Another inexpensive method is hosting a pizza and beer party (or pizza and wine party, depending upon your target demographic). Invite friends and friends of friends to visit your office or your home and try your product. Tell them you’ll provide take-out food and beverages in exchange for their time. The key here is to make sure you’re getting honest feedback. Friends and family usually will try to tell you they love it, even if they don’t. So offer them the booze in exchange for brutal, unvarnished honesty.

The above ideas are free, or extremely inexpensive. Entrepreneurs in early stage start-ups and companies without market research budgets should take full advantage of all of these and devise other methods that put them front and center with customers. On the opposite end of the cost spectrum is formal market research, such as depth interviews, ethnographies, focus groups, and surveys. Professional focus groups can yield a tremendous amount of data, but they’re costly.
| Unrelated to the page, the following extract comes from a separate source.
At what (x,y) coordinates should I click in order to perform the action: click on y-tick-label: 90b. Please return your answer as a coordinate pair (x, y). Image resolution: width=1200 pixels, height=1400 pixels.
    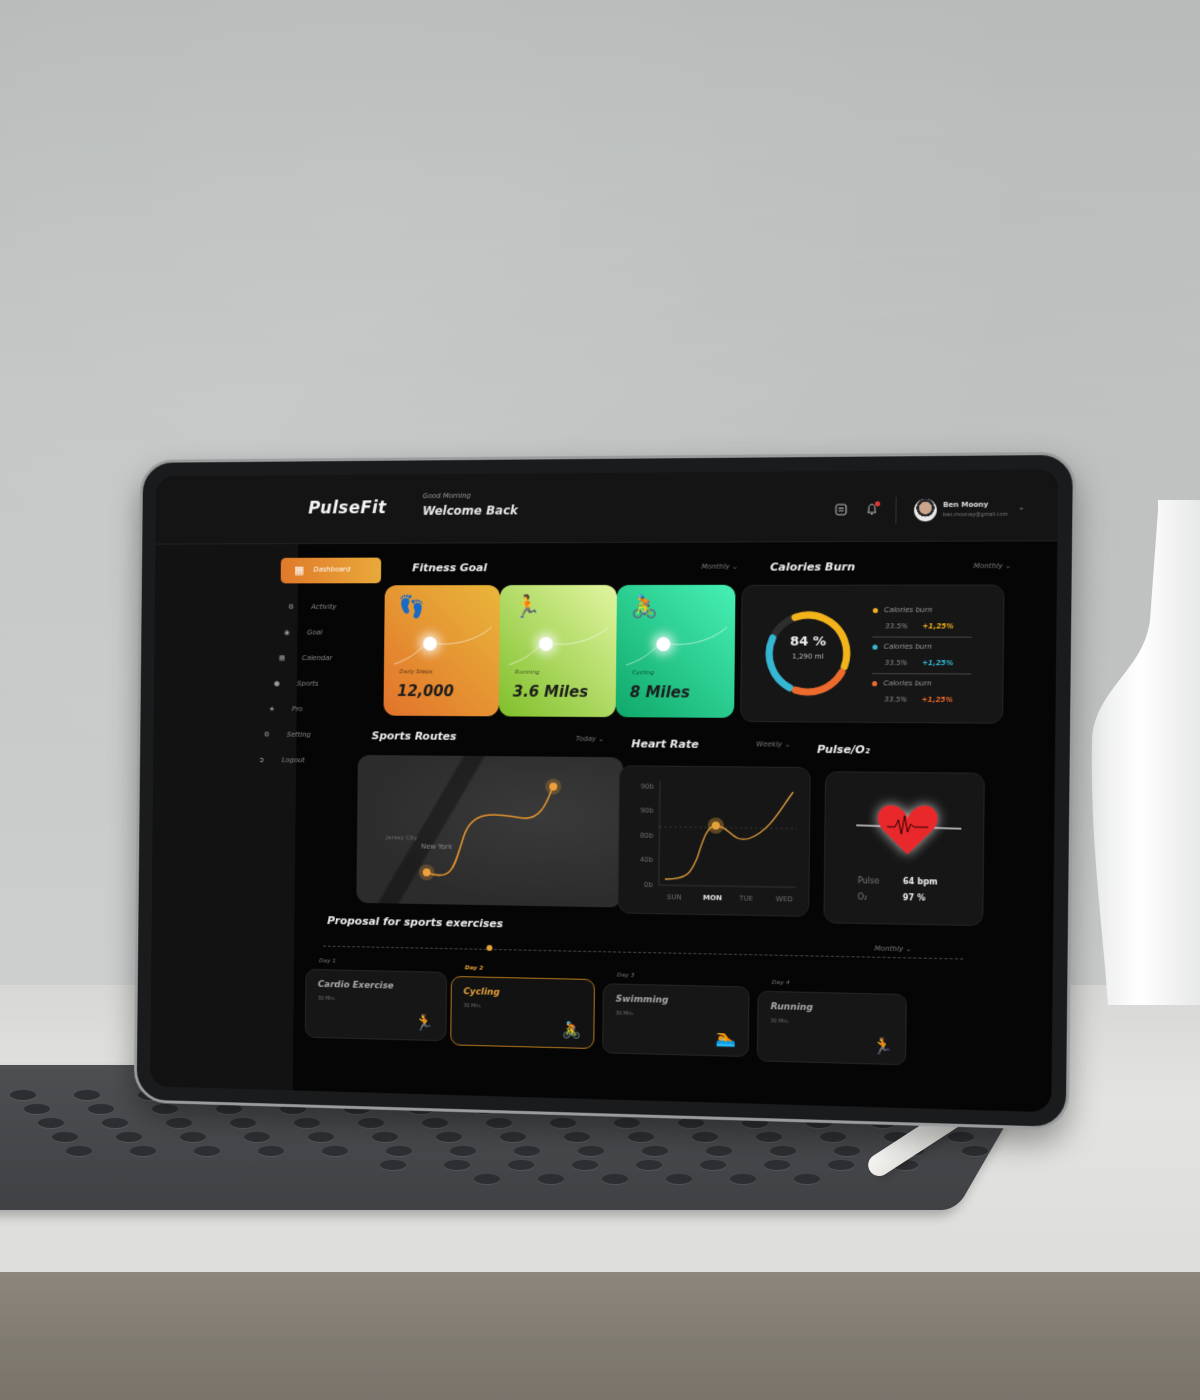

Whether you’re doing it in a scrappy, inexpensive way, or an formal, expensive way, companies of all sizes should be asking their customers about their needs. Oh, and here’s a pro tip: smart companies don’t just ask this of their own customers; they ask their competitors’ customers too.

Customers must always be a central part of the equation when you’re doing brand strategy. Unfortunately, there are many agencies out there that believe they can do branding in a black box without talking to customers.

To do branding in a vacuum without putting the customers’ point of view front and center is a massive mistake. In building a strong brand that connects deeply with customers, you must conduct discovery so you can gain understanding of customers’ needs and the trends, forces, and brands that compete for their attention.

The goal is not only to safeguard against what other brands are doing but also to gain insight into your company’s unique role in the marketplace and your unique relevance to your ideal customers.